::: Passage to read

Med School Project Reaches Construction Milestone

 


 

Albert "Albie" Sherman peered up Wednesday afternoon at a white steel beam framed by a blue sky as it made its way by crane to the top of a $405-million building named after him.

Sherman, who is vice chancellor for university relations at the University of Massachusetts Medical School in Worcester, said he was "absolutely overwhelmed" as he watched the ceremonial beam - signed by faculty and staff, legislators and other officials - installed at the highest point of the nine-story building by a construction crew.

More than 100 people gathered to watch the ceremony, which was billed as "the topping off" of the 512,000-square-foot Albert Sherman Center. UMass officials said the steel frame is nearly complete and that the building should be enclosed by the end of the year.

Michael Collins, chancellor for the medical school, called the Sherman Center "a transformative" project.

"It will yield seminal scientific discoveries that ultimately will lead to pioneering treatments and cures that will benefit all of mankind," Collins said.

In an interview after the ceremony, Sherman pledged that the center would lead to more Nobel Prizes for UMass, which got its first in 2006 thanks to the work of Craig C. Mello, who attended the ceremony Tuesday.

::::::
::: Records

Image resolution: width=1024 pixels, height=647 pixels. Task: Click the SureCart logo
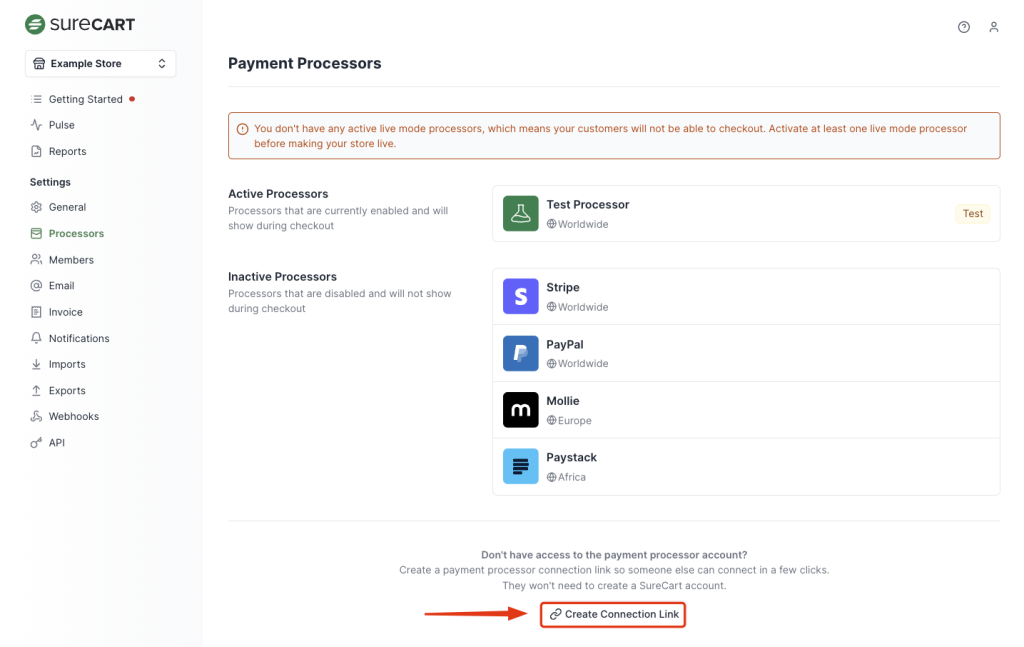click(x=80, y=24)
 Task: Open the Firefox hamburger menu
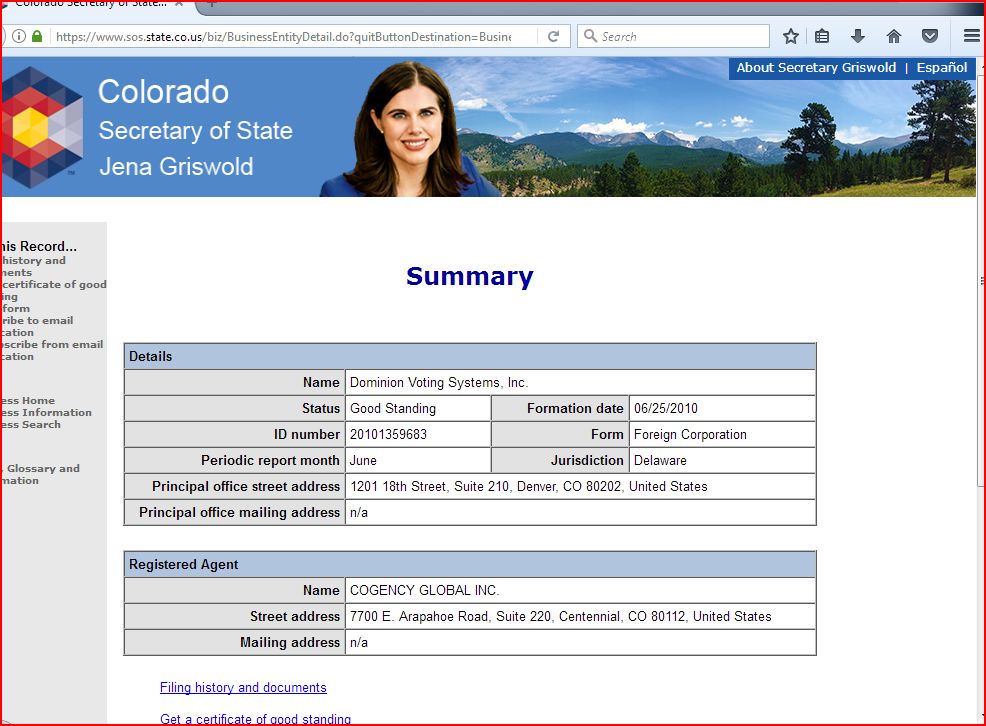971,36
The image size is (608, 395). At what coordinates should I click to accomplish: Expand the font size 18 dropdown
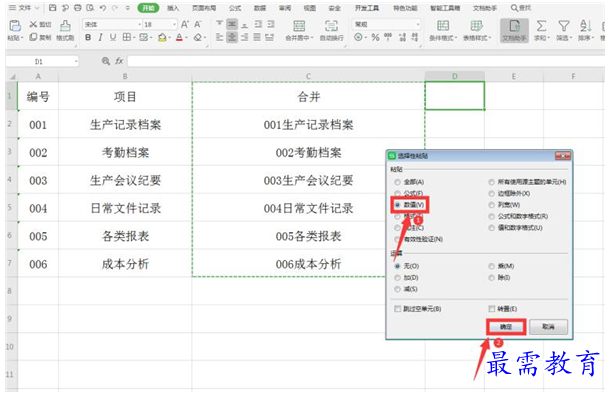point(174,24)
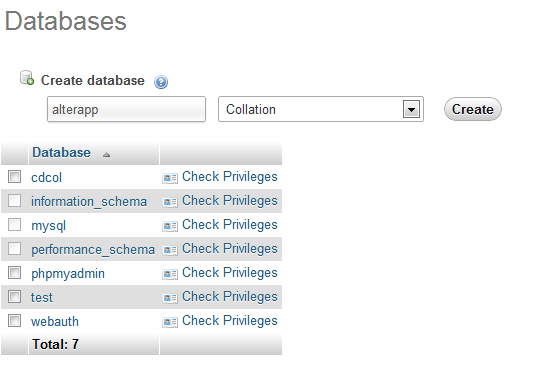Check the box next to test database
Screen dimensions: 536x367
point(14,297)
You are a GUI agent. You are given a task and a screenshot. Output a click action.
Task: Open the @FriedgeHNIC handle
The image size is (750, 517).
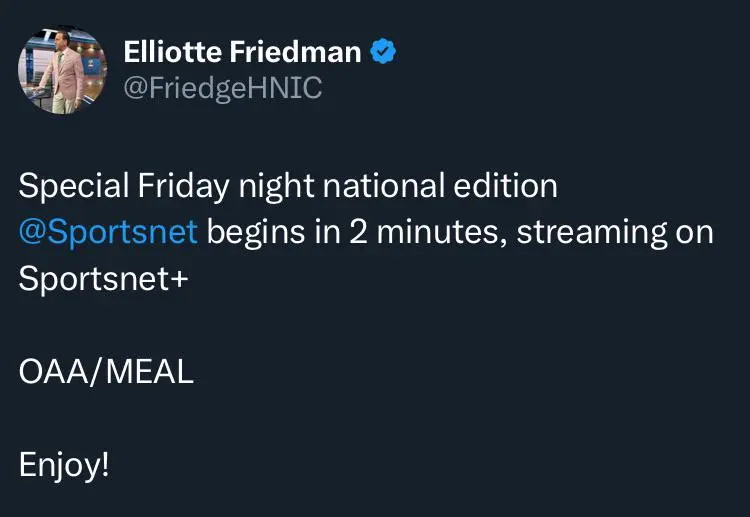click(223, 88)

::::::

Pick up the news article about the UMass Medical School building milestone after its final sentence and continue it with a few more paragraphs.

"It won't be just one Nobel Prize," Sherman said. "We have the tools and we have the people here."

And more people are coming, Sherman added. He said that the Sherman Center is drawing tenured faculty members from other schools who want to work at UMass.

Speakers Tuesday included Jack Wilson, who is retiring as president of the UMass system; Susan Windham-Bannister, president and CEO of the Massachusetts Life Sciences Center, which pitched in $90 million in funding for the Sherman Center; David MacKenzie, executive director of the UMass Building Authority; Michael O'Brien, Worcester's city manager; and Sen. Harriet Chandler, D-Worcester.

When completed, the center is expected to support 1,600 jobs and $264 million in annual economic activity, according to state officials.